Graphite, ethylenediaminetetraacetic acid (EDTA), K4[Fe(CN)6] and K3[Fe(CN)6] were obtained from Xilong Chemical Co., Ltd (China). 6-Mercapto-1-hexanol (MCH) and tris(2-carboxyethyl)phosphine hydrochloride (TCEP) were purchased from Sigma-Aldrich (China). Sodium borohydride (NaBH4) was provided by Shanghai Chemical Reagent Co., Ltd (China). The graphene oxide (GO) was prepared according to a modified Hummer's method using graphite power as the original material.32 Doubly distilled water (DDW) was used throughout the experiment.

The 18-base synthetic oligonucleotides related to CaMV35S promoter gene were provided by Shanghai Sangon Bio-engineering Co., Ltd (China).

• Mercapto-modified probe DNA (S1): 5′-SH-(CH2)6-TCT TTG GGA CCA CTG TCG-3′.

• Complementary sequence (S2): 5′-CGA CAG TGG TCC CAA AGA-3′.

• One-base-mismatch sequence (S3): 5′-CGA CAG TGG TCC CAA CGA-3′.

• Three-base-mismatch sequence (S4): 5′-CGA CAA TGG CCC CAA CGA-3′.

• Non-complementary sequence (S5): 5′-GCA TCC AGC GAG CAC GTA-3′.

Stock solution (10 μM) of probe DNA was prepared with IB buffer solution (25 mM Tris-HCl, 100 mM NaCl, 100 mM MgCl2, 10 mM TCEP, pH = 8.0) and kept frozen.

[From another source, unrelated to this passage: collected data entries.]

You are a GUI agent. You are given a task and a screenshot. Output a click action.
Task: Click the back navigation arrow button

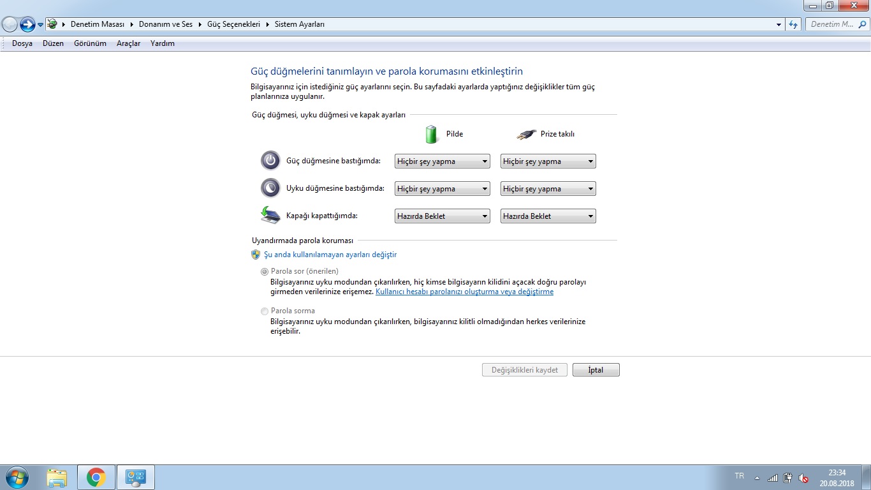pos(10,24)
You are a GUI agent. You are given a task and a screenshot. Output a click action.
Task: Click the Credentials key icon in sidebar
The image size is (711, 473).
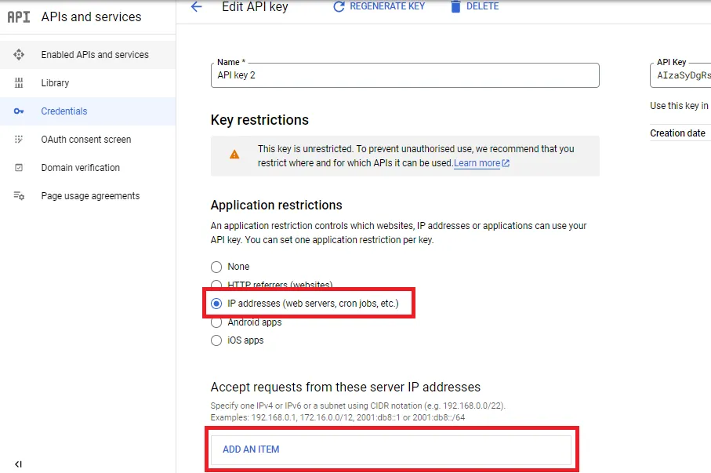[17, 111]
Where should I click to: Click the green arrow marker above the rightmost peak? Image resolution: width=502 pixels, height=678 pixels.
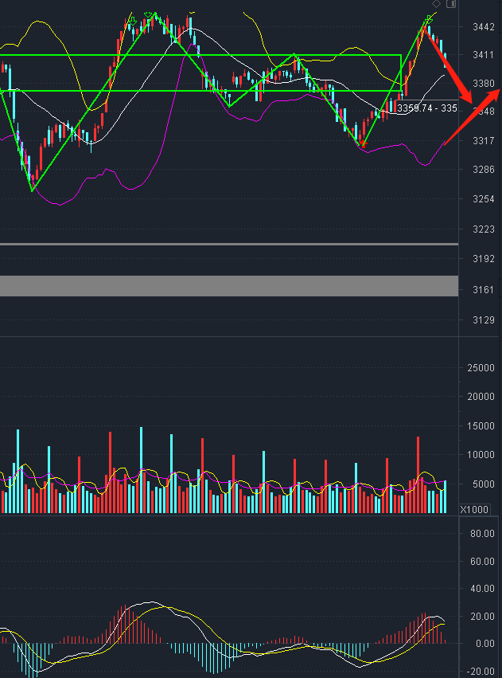430,18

The stock solutions of the other DNA oligonucleotides were prepared with TE buffer solution (0.01 M Tris-HCl, 0.01 M EDTA, pH 8.0) and also kept frozen, which was diluted with TE buffer solution before use.

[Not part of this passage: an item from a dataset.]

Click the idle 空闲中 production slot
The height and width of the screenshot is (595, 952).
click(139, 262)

Raman spectra were recorded on a Renishaw invia Raman microscope (UK). Electrochemical measurements were performed on a CHI 650C electrochemical workstation (China) at room temperature with a three-electrode system consisted of a bare or modified gold electrode (AuE, Φ = 3.0 mm in diameter) as working electrode, a platinum wire as auxiliary electrode and Ag/AgCl as reference electrode.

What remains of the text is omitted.